--- STUDY MATERIAL Enclosed Below ---
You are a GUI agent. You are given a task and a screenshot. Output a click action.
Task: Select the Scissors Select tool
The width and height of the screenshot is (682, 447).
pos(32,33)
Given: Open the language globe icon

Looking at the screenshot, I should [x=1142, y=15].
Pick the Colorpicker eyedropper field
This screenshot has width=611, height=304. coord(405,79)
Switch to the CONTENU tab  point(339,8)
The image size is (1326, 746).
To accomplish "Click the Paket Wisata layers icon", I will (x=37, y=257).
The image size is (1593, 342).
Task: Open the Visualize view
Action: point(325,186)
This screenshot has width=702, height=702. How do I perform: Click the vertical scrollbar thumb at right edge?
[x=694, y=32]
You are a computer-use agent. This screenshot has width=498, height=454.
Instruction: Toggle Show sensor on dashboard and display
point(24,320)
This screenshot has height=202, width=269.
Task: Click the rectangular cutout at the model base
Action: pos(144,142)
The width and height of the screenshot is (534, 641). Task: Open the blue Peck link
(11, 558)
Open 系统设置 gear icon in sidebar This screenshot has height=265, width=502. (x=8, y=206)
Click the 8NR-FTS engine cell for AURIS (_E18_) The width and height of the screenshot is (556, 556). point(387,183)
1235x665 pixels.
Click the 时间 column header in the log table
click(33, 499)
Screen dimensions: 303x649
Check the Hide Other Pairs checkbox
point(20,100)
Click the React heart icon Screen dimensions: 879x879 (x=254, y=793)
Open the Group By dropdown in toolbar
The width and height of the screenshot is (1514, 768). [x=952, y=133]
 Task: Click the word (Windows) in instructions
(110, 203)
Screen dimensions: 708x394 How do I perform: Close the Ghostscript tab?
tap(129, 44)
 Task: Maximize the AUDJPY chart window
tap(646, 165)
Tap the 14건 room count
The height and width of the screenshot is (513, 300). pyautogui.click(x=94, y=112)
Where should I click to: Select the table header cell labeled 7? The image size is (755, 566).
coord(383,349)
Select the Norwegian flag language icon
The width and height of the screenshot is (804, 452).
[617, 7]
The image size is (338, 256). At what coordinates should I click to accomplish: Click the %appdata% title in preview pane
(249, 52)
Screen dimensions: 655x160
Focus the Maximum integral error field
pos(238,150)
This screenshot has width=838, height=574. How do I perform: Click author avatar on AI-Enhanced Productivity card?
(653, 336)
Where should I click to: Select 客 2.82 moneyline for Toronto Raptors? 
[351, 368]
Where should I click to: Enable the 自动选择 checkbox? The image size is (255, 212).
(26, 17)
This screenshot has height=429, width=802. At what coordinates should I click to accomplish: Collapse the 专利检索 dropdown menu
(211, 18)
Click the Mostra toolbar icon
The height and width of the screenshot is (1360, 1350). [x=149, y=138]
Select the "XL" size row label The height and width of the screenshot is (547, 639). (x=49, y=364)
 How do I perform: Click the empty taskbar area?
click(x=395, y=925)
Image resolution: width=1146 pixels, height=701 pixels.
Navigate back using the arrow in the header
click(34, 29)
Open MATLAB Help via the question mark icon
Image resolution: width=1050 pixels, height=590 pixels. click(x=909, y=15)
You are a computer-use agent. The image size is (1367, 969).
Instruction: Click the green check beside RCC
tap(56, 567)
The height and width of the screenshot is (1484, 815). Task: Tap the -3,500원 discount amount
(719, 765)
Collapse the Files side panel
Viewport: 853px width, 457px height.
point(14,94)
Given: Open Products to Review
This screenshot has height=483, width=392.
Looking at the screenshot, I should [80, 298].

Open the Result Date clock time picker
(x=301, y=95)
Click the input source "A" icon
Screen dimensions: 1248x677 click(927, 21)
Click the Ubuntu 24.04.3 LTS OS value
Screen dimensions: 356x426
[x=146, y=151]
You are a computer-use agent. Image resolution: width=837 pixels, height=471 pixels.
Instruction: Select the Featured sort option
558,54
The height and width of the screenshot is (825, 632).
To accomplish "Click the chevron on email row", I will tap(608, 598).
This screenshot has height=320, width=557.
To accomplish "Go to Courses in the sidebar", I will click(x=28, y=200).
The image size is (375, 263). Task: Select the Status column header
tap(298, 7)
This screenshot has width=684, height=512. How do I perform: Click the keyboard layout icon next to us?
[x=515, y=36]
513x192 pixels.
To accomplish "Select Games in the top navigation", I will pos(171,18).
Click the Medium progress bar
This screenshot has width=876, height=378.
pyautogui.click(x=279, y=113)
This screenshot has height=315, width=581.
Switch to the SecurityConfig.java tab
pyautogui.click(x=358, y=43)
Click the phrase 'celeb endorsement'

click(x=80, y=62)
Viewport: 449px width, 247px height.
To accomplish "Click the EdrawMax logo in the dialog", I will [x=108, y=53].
--- End of Enclosed STUDY MATERIAL ---
__AIM OF THE TASK__: Copy every entry exactly. Leave nothing out.

__RESULT OF THE EXERCISE__:
You are a GUI agent. You are given a task and a screenshot. Output a click action.
Task: Select the Scissors Select tool
The width and height of the screenshot is (682, 447).
pos(32,33)
Given: Open the language globe icon

Looking at the screenshot, I should [x=1142, y=15].
Pick the Colorpicker eyedropper field
This screenshot has width=611, height=304. coord(405,79)
Switch to the CONTENU tab  point(339,8)
The image size is (1326, 746).
To accomplish "Click the Paket Wisata layers icon", I will (x=37, y=257).
The image size is (1593, 342).
Task: Open the Visualize view
Action: point(325,186)
This screenshot has width=702, height=702. How do I perform: Click the vertical scrollbar thumb at right edge?
[x=694, y=32]
You are a computer-use agent. This screenshot has width=498, height=454.
Instruction: Toggle Show sensor on dashboard and display
point(24,320)
This screenshot has height=202, width=269.
Task: Click the rectangular cutout at the model base
Action: pos(144,142)
The width and height of the screenshot is (534, 641). Task: Open the blue Peck link
(11, 558)
Open 系统设置 gear icon in sidebar This screenshot has height=265, width=502. (x=8, y=206)
Click the 8NR-FTS engine cell for AURIS (_E18_) The width and height of the screenshot is (556, 556). point(387,183)
1235x665 pixels.
Click the 时间 column header in the log table
click(33, 499)
Screen dimensions: 303x649
Check the Hide Other Pairs checkbox
point(20,100)
Click the React heart icon Screen dimensions: 879x879 (x=254, y=793)
Open the Group By dropdown in toolbar
The width and height of the screenshot is (1514, 768). [x=952, y=133]
 Task: Click the word (Windows) in instructions
(110, 203)
Screen dimensions: 708x394 How do I perform: Close the Ghostscript tab?
tap(129, 44)
 Task: Maximize the AUDJPY chart window
tap(646, 165)
Tap the 14건 room count
The height and width of the screenshot is (513, 300). pyautogui.click(x=94, y=112)
Where should I click to: Select the table header cell labeled 7? The image size is (755, 566).
coord(383,349)
Select the Norwegian flag language icon
The width and height of the screenshot is (804, 452).
[617, 7]
The image size is (338, 256). At what coordinates should I click to accomplish: Click the %appdata% title in preview pane
(249, 52)
Screen dimensions: 655x160
Focus the Maximum integral error field
pos(238,150)
This screenshot has width=838, height=574. How do I perform: Click author avatar on AI-Enhanced Productivity card?
(653, 336)
Where should I click to: Select 客 2.82 moneyline for Toronto Raptors? 
[351, 368]
Where should I click to: Enable the 自动选择 checkbox? The image size is (255, 212).
(26, 17)
This screenshot has height=429, width=802. At what coordinates should I click to accomplish: Collapse the 专利检索 dropdown menu
(211, 18)
Click the Mostra toolbar icon
The height and width of the screenshot is (1360, 1350). [x=149, y=138]
Select the "XL" size row label The height and width of the screenshot is (547, 639). (x=49, y=364)
 How do I perform: Click the empty taskbar area?
click(x=395, y=925)
Image resolution: width=1146 pixels, height=701 pixels.
Navigate back using the arrow in the header
click(34, 29)
Open MATLAB Help via the question mark icon
Image resolution: width=1050 pixels, height=590 pixels. click(x=909, y=15)
You are a computer-use agent. The image size is (1367, 969).
Instruction: Click the green check beside RCC
tap(56, 567)
The height and width of the screenshot is (1484, 815). Task: Tap the -3,500원 discount amount
(719, 765)
Collapse the Files side panel
Viewport: 853px width, 457px height.
point(14,94)
Given: Open Products to Review
This screenshot has height=483, width=392.
Looking at the screenshot, I should [80, 298].

Open the Result Date clock time picker
(x=301, y=95)
Click the input source "A" icon
Screen dimensions: 1248x677 click(927, 21)
Click the Ubuntu 24.04.3 LTS OS value
Screen dimensions: 356x426
[x=146, y=151]
You are a computer-use agent. Image resolution: width=837 pixels, height=471 pixels.
Instruction: Select the Featured sort option
558,54
The height and width of the screenshot is (825, 632).
To accomplish "Click the chevron on email row", I will tap(608, 598).
This screenshot has height=320, width=557.
To accomplish "Go to Courses in the sidebar", I will click(x=28, y=200).
The image size is (375, 263). Task: Select the Status column header
tap(298, 7)
This screenshot has width=684, height=512. How do I perform: Click the keyboard layout icon next to us?
[x=515, y=36]
513x192 pixels.
To accomplish "Select Games in the top navigation", I will pos(171,18).
Click the Medium progress bar
This screenshot has width=876, height=378.
pyautogui.click(x=279, y=113)
This screenshot has height=315, width=581.
Switch to the SecurityConfig.java tab
pyautogui.click(x=358, y=43)
Click the phrase 'celeb endorsement'

click(x=80, y=62)
Viewport: 449px width, 247px height.
To accomplish "Click the EdrawMax logo in the dialog", I will [x=108, y=53].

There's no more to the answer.